John nodded and withdrew. Walter Dene locked the door after him carefully, as he often did when writing sermons, and then lit a cigar, which was also a not infrequent concomitant of his exegetical labours. After that he walked once or twice up and down the room, paused a moment to look at his parchment-covered Rabelais and Villon on the bookshelf, peered out of the dulled glass windows with the crest in their centre, and finally drew a curious bent iron instrument out of his waistcoat pocket. With it in his hands, he went up quietly to his uncle's desk, and began fumbling at the lock in an experienced manner. As a matter of fact, it was not his first trial of skill in lock-picking; for Walter Dene was a painstaking and methodical man, and having made up his mind that he would get at and read his uncle's will, he took good care to begin by fastening all the drawers in his own bedroom, and trying his prentice hand at unfastening them again in the solitude of his chamber.

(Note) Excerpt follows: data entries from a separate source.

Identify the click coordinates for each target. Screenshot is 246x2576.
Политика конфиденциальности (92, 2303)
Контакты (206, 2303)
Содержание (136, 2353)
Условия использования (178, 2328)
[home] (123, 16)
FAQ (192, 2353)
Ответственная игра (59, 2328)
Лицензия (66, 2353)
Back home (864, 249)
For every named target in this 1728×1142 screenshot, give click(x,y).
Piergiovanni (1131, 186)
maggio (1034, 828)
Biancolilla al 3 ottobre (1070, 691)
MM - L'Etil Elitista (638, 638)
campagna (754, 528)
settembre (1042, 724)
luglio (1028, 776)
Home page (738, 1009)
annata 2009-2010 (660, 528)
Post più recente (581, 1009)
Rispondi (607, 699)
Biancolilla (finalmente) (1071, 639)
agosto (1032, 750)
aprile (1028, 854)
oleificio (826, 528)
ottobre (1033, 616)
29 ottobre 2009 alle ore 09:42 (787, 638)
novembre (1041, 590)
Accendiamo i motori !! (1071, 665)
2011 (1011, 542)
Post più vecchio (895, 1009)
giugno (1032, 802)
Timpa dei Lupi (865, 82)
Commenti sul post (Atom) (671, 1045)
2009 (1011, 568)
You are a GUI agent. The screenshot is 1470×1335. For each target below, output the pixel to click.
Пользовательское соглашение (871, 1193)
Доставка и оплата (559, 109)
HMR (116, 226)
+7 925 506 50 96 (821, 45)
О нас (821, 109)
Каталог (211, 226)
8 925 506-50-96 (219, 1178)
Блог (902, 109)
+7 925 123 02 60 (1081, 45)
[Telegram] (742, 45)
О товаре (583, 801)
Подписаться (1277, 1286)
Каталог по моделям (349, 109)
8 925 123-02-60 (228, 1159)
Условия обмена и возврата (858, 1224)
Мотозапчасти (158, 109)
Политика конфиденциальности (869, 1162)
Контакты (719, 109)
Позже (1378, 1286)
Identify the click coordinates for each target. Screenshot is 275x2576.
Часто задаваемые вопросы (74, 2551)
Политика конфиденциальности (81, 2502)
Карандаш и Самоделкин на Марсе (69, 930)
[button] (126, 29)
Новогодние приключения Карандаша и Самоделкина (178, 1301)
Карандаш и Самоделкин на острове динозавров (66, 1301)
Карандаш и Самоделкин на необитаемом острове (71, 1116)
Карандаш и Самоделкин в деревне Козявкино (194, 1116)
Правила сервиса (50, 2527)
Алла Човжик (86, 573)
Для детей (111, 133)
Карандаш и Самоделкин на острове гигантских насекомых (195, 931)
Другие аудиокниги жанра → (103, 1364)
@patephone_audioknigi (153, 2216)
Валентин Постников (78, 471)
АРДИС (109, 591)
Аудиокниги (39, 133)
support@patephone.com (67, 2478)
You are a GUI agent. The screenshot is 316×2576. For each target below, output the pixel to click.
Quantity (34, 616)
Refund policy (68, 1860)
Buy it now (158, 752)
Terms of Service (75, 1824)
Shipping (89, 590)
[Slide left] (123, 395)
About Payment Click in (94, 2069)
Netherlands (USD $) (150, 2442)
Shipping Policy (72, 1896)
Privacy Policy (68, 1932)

After half a minute's twisting and turning, the wards gave way gently to his dexterous pressure, and the lid of the desk lay open before him. Walter Dene took out the different papers one by one – there was no need for hurry, and he was not a nervous person – till he came to a roll of parchment, which he recognized at once as the expected will. He unrolled it carefully and quietly, without any womanish trembling or excitement – "thank Heaven," he said to himself, "I'm above such nonsense as that" – and sat down leisurely to read it in the big, low, velvet-covered study chair. As he did so, he did not forget to lay a notched foot-rest for his feet, and to put the little Japanese dish on the tiny table by his side to hold his cigar ash. "And now," he said, "for the important question whether Uncle Arthur has left his money to me, or to Arthur, or to both of us equally. He ought, of course, to leave at least half to me, seeing I have become a curate on purpose to please him, instead of following my natural vocation to the Bar; but I shouldn't be a bit surprised if he had left it all to Arthur. He's a pig-headed and illogical old man, the vicar; and he can never forgive me, I believe, because, being the eldest son, I wasn't called after him by my father and mother. As if that was my fault! Some people's ideas of personal responsibility are so ridiculously muddled."